Can you recast the lines below as a numbered list, leaving out any blank lines?
-- start Dataset --
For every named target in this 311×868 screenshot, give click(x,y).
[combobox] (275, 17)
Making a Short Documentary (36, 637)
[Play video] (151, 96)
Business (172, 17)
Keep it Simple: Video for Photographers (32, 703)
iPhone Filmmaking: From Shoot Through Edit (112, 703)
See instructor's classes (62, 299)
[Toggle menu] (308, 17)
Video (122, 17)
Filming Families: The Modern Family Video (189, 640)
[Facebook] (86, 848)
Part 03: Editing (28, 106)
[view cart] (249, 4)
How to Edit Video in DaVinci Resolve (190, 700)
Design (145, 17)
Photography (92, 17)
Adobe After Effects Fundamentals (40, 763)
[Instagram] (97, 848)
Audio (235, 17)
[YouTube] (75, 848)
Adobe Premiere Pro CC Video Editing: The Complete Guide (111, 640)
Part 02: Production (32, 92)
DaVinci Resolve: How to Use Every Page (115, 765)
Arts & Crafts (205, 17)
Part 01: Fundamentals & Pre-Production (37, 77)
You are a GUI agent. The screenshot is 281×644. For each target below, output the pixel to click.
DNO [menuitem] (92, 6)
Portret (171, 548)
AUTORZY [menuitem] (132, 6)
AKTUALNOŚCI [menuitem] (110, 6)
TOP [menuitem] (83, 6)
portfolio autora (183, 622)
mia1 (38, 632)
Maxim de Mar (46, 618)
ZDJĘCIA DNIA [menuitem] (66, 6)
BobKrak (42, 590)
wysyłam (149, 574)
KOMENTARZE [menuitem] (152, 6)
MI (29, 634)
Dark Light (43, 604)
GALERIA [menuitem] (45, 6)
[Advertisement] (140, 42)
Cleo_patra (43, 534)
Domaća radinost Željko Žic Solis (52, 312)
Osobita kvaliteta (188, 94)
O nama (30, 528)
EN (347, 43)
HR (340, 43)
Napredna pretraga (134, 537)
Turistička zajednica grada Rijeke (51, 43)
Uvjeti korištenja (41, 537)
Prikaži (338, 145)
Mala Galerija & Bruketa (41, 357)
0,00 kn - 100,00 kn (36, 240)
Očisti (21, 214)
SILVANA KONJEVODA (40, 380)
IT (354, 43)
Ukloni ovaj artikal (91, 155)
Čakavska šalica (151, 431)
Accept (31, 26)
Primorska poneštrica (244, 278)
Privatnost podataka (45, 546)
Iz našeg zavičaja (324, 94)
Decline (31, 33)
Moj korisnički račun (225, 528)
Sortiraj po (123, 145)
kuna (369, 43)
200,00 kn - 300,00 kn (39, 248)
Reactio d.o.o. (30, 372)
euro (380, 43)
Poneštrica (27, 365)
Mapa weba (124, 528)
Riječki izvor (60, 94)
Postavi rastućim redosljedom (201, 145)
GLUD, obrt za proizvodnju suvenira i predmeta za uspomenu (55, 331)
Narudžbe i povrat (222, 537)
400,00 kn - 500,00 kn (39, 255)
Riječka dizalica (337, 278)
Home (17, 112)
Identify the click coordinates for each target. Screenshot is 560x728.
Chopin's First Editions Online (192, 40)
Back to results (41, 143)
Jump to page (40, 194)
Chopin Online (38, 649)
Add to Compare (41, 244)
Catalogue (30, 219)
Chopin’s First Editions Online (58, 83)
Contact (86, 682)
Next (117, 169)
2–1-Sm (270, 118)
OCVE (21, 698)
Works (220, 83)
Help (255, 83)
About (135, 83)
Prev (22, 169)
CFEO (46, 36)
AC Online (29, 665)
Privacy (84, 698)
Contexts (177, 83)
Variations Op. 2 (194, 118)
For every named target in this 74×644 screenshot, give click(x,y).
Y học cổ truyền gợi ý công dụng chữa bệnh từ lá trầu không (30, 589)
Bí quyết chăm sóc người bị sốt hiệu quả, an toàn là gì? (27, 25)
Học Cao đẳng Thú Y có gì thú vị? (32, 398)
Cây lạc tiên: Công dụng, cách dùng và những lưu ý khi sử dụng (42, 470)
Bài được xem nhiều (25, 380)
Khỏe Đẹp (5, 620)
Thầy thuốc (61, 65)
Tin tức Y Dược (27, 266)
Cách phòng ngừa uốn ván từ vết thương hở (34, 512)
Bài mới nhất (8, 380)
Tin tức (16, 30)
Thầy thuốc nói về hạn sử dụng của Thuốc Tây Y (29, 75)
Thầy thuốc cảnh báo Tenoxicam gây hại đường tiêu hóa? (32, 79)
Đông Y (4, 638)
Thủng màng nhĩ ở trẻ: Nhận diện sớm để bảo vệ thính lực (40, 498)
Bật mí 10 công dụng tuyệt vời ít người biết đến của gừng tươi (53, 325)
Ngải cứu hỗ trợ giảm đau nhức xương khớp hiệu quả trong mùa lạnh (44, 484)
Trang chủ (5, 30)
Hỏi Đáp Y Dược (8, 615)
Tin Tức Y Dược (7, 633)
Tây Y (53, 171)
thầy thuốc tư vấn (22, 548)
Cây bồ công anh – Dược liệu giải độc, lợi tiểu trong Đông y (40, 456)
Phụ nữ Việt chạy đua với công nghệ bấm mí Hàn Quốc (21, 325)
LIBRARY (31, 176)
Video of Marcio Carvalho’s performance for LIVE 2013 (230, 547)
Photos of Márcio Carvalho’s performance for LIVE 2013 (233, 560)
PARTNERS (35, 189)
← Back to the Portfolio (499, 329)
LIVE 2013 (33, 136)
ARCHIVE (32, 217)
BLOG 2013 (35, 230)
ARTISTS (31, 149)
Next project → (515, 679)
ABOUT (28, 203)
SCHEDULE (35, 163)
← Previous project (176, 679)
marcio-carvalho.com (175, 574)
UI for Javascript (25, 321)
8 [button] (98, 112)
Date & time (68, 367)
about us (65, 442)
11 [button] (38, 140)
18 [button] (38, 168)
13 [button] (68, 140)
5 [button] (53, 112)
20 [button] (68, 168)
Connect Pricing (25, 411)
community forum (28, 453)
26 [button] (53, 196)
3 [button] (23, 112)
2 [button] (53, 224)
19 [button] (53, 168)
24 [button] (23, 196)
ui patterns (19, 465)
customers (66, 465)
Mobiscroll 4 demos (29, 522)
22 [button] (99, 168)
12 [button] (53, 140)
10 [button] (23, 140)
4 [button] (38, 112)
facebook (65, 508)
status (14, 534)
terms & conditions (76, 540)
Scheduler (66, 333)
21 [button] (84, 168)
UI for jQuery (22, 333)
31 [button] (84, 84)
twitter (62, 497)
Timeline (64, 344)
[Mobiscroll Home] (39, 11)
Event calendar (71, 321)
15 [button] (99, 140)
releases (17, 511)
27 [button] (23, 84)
-- end Dataset --
→ Task response
1. For every named target in this 311×868 screenshot, give click(x,y).
2. [combobox] (275, 17)
3. Making a Short Documentary (36, 637)
4. [Play video] (151, 96)
5. Business (172, 17)
6. Keep it Simple: Video for Photographers (32, 703)
7. iPhone Filmmaking: From Shoot Through Edit (112, 703)
8. See instructor's classes (62, 299)
9. [Toggle menu] (308, 17)
10. Video (122, 17)
11. Filming Families: The Modern Family Video (189, 640)
12. [Facebook] (86, 848)
13. Part 03: Editing (28, 106)
14. [view cart] (249, 4)
15. How to Edit Video in DaVinci Resolve (190, 700)
16. Design (145, 17)
17. Photography (92, 17)
18. Adobe After Effects Fundamentals (40, 763)
19. [Instagram] (97, 848)
20. Audio (235, 17)
21. [YouTube] (75, 848)
22. Adobe Premiere Pro CC Video Editing: The Complete Guide (111, 640)
23. Part 02: Production (32, 92)
24. DaVinci Resolve: How to Use Every Page (115, 765)
25. Arts & Crafts (205, 17)
26. Part 01: Fundamentals & Pre-Production (37, 77)
27. You are a GUI agent. The screenshot is 281×644. For each target below, output the pixel to click.
28. DNO [menuitem] (92, 6)
29. Portret (171, 548)
30. AUTORZY [menuitem] (132, 6)
31. AKTUALNOŚCI [menuitem] (110, 6)
32. TOP [menuitem] (83, 6)
33. portfolio autora (183, 622)
34. mia1 (38, 632)
35. Maxim de Mar (46, 618)
36. ZDJĘCIA DNIA [menuitem] (66, 6)
37. BobKrak (42, 590)
38. wysyłam (149, 574)
39. KOMENTARZE [menuitem] (152, 6)
40. MI (29, 634)
41. Dark Light (43, 604)
42. GALERIA [menuitem] (45, 6)
43. [Advertisement] (140, 42)
44. Cleo_patra (43, 534)
45. Domaća radinost Željko Žic Solis (52, 312)
46. Osobita kvaliteta (188, 94)
47. O nama (30, 528)
48. EN (347, 43)
49. HR (340, 43)
50. Napredna pretraga (134, 537)
51. Turistička zajednica grada Rijeke (51, 43)
52. Uvjeti korištenja (41, 537)
53. Prikaži (338, 145)
54. Mala Galerija & Bruketa (41, 357)
55. 0,00 kn - 100,00 kn (36, 240)
56. Očisti (21, 214)
57. SILVANA KONJEVODA (40, 380)
58. IT (354, 43)
59. Ukloni ovaj artikal (91, 155)
60. Čakavska šalica (151, 431)
61. Accept (31, 26)
62. Primorska poneštrica (244, 278)
63. Privatnost podataka (45, 546)
64. Iz našeg zavičaja (324, 94)
65. Decline (31, 33)
66. Moj korisnički račun (225, 528)
67. Sortiraj po (123, 145)
68. kuna (369, 43)
69. 200,00 kn - 300,00 kn (39, 248)
70. Reactio d.o.o. (30, 372)
71. euro (380, 43)
72. Poneštrica (27, 365)
73. Mapa weba (124, 528)
74. Riječki izvor (60, 94)
75. Postavi rastućim redosljedom (201, 145)
76. GLUD, obrt za proizvodnju suvenira i predmeta za uspomenu (55, 331)
77. Narudžbe i povrat (222, 537)
78. 400,00 kn - 500,00 kn (39, 255)
79. Riječka dizalica (337, 278)
80. Home (17, 112)
81. Identify the click coordinates for each target. Screenshot is 560x728.
82. Chopin's First Editions Online (192, 40)
83. Back to results (41, 143)
84. Jump to page (40, 194)
85. Chopin Online (38, 649)
86. Add to Compare (41, 244)
87. Catalogue (30, 219)
88. Chopin’s First Editions Online (58, 83)
89. Contact (86, 682)
90. Next (117, 169)
91. 2–1-Sm (270, 118)
92. OCVE (21, 698)
93. Works (220, 83)
94. Help (255, 83)
95. About (135, 83)
96. Prev (22, 169)
97. CFEO (46, 36)
98. AC Online (29, 665)
99. Privacy (84, 698)
100. Contexts (177, 83)
101. Variations Op. 2 (194, 118)
102. For every named target in this 74×644 screenshot, give click(x,y).
103. Y học cổ truyền gợi ý công dụng chữa bệnh từ lá trầu không (30, 589)
104. Bí quyết chăm sóc người bị sốt hiệu quả, an toàn là gì? (27, 25)
105. Học Cao đẳng Thú Y có gì thú vị? (32, 398)
106. Cây lạc tiên: Công dụng, cách dùng và những lưu ý khi sử dụng (42, 470)
107. Bài được xem nhiều (25, 380)
108. Khỏe Đẹp (5, 620)
109. Thầy thuốc (61, 65)
110. Tin tức Y Dược (27, 266)
111. Cách phòng ngừa uốn ván từ vết thương hở (34, 512)
112. Bài mới nhất (8, 380)
113. Tin tức (16, 30)
114. Thầy thuốc nói về hạn sử dụng của Thuốc Tây Y (29, 75)
115. Thầy thuốc cảnh báo Tenoxicam gây hại đường tiêu hóa? (32, 79)
116. Đông Y (4, 638)
117. Thủng màng nhĩ ở trẻ: Nhận diện sớm để bảo vệ thính lực (40, 498)
118. Bật mí 10 công dụng tuyệt vời ít người biết đến của gừng tươi (53, 325)
119. Ngải cứu hỗ trợ giảm đau nhức xương khớp hiệu quả trong mùa lạnh (44, 484)
120. Trang chủ (5, 30)
121. Hỏi Đáp Y Dược (8, 615)
122. Tin Tức Y Dược (7, 633)
123. Tây Y (53, 171)
124. thầy thuốc tư vấn (22, 548)
125. Cây bồ công anh – Dược liệu giải độc, lợi tiểu trong Đông y (40, 456)
126. Phụ nữ Việt chạy đua với công nghệ bấm mí Hàn Quốc (21, 325)
127. LIBRARY (31, 176)
128. Video of Marcio Carvalho’s performance for LIVE 2013 (230, 547)
129. Photos of Márcio Carvalho’s performance for LIVE 2013 (233, 560)
130. PARTNERS (35, 189)
131. ← Back to the Portfolio (499, 329)
132. LIVE 2013 (33, 136)
133. ARCHIVE (32, 217)
134. BLOG 2013 (35, 230)
135. ARTISTS (31, 149)
136. Next project → (515, 679)
137. ABOUT (28, 203)
138. SCHEDULE (35, 163)
139. ← Previous project (176, 679)
140. marcio-carvalho.com (175, 574)
141. UI for Javascript (25, 321)
142. 8 [button] (98, 112)
143. Date & time (68, 367)
144. about us (65, 442)
145. 11 [button] (38, 140)
146. 18 [button] (38, 168)
147. 13 [button] (68, 140)
148. 5 [button] (53, 112)
149. 20 [button] (68, 168)
150. Connect Pricing (25, 411)
151. community forum (28, 453)
152. 26 [button] (53, 196)
153. 3 [button] (23, 112)
154. 2 [button] (53, 224)
155. 19 [button] (53, 168)
156. 24 [button] (23, 196)
157. ui patterns (19, 465)
158. customers (66, 465)
159. Mobiscroll 4 demos (29, 522)
160. 22 [button] (99, 168)
161. 12 [button] (53, 140)
162. 10 [button] (23, 140)
163. 4 [button] (38, 112)
164. facebook (65, 508)
165. status (14, 534)
166. terms & conditions (76, 540)
167. Scheduler (66, 333)
168. 21 [button] (84, 168)
169. UI for jQuery (22, 333)
170. 31 [button] (84, 84)
171. twitter (62, 497)
172. Timeline (64, 344)
173. [Mobiscroll Home] (39, 11)
174. Event calendar (71, 321)
175. 15 [button] (99, 140)
176. releases (17, 511)
177. 27 [button] (23, 84)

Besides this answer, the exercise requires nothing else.